[pypy-dev] Objects and types in the stdobjspace

Armin Rigo arigo at tunes.org
Sat Jun 7 15:00:50 CEST 2003


Hello Holger,

On Sat, Jun 07, 2003 at 08:51:51AM +0200, holger krekel wrote:
> Btw, could someone from the Sweden sprint crew post some
> notes about how the current pypy-source tree can be used? What is
> expected to work (or if that list is shorter: what does not work :-).

I would like to put this information in the Wiki, but I begin to feel confused
with the page names. There are quite a lot of pages with similar intent but
different names or vice-versa, and the name "sprint" generally refers to the
goals or results of one of the sprints, without any logic to know which one.  
Just browse RecentChanges to see what I mean.

We should really name the sprints, e.g. HildesheimSprint and GothenburgSprint.
Can we rename or delete pages ? (Maybe via the svn repository containing the
wiki instance ?)

> - how the new test-machinery works so i can make sure that i 
>   don't break big stuff while trying to fix/play around 

pypy/testall.py runs all the tests, using the object space specified in the
environment variable OBJSPACE -- which must be exactly
pypy.objspace.std.StdObjSpace to use the standard object space; the trivial
object space is used otherwise.

pypy/testwice.py is a hack around the previous one to run all the tests in 
both object spaces.

The individual .../test/test_xxx.py files are still runnable. There is a 
testsupport.py file in all test directories for glueing purposes; running it 
directly should execute all the tests in that directory.

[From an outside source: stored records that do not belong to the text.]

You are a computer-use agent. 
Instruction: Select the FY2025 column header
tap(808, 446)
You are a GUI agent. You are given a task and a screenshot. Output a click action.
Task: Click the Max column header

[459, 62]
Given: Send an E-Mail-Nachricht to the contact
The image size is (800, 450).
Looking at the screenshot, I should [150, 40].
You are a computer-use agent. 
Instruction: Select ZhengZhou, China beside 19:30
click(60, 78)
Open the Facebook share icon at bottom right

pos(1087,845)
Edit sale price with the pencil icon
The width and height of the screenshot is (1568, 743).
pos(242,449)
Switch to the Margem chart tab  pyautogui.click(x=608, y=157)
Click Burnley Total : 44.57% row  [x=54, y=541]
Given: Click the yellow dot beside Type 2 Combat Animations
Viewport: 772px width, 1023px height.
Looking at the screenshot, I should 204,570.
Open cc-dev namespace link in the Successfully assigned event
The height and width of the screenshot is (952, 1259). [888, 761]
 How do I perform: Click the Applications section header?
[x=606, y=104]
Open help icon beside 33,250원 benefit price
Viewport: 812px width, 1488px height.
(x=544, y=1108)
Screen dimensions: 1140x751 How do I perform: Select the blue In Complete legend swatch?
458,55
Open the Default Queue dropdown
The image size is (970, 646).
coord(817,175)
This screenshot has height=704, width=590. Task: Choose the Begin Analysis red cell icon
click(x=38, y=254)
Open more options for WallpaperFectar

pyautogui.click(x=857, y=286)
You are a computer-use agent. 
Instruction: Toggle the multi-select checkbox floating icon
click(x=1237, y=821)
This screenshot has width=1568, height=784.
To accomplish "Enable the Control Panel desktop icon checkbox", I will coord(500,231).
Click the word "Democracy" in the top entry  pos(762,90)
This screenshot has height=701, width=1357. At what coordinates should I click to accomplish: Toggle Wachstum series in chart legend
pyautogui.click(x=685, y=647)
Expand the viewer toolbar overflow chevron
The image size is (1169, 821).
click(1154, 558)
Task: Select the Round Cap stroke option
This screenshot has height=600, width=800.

> - a recap of the current StdObjsSpace registration/multimethod
>   mechanisms.

The W_XxxObject classes of the standard object space are, precisely,
*implementations* of objects. This is not the same as the *type* of the
object. It is possible to provide several implementations for the same type
(the user should not see the difference, though). Typical uses of this would
be to hide the int/long disctinction to the user altogether, or more
interestingly to provide more efficient versions of the data structures like
string, list or dict when they become large. 

For example, a complex string implementation can allow constant-time
concatenation. (This would allow algorithms that build a long string to use +=
instead of the less readable trick of storing small strings in a list and
calling ''.join(list) at the end.)  But the simple strings of CPython are much
better for the typical short strings, hence we really need both.

The register() method of a multimethod registers a function that accepts
arguments with a particular *implementation*, and not a particular *type*.  
This is clear in your type_repr() :

>     def type_repr(space, w_obj):
>         return space.wrap("<type '%s'>" % w_obj.typename)

This is the repr() for W_TypeObject's, i.e. for types that are implemented as
a W_TypeObject instance. The W_TypeObject class defines the 'typename'
attribute, so you can read it there. If we had another different
implementation for types the above type_repr() would not apply to it.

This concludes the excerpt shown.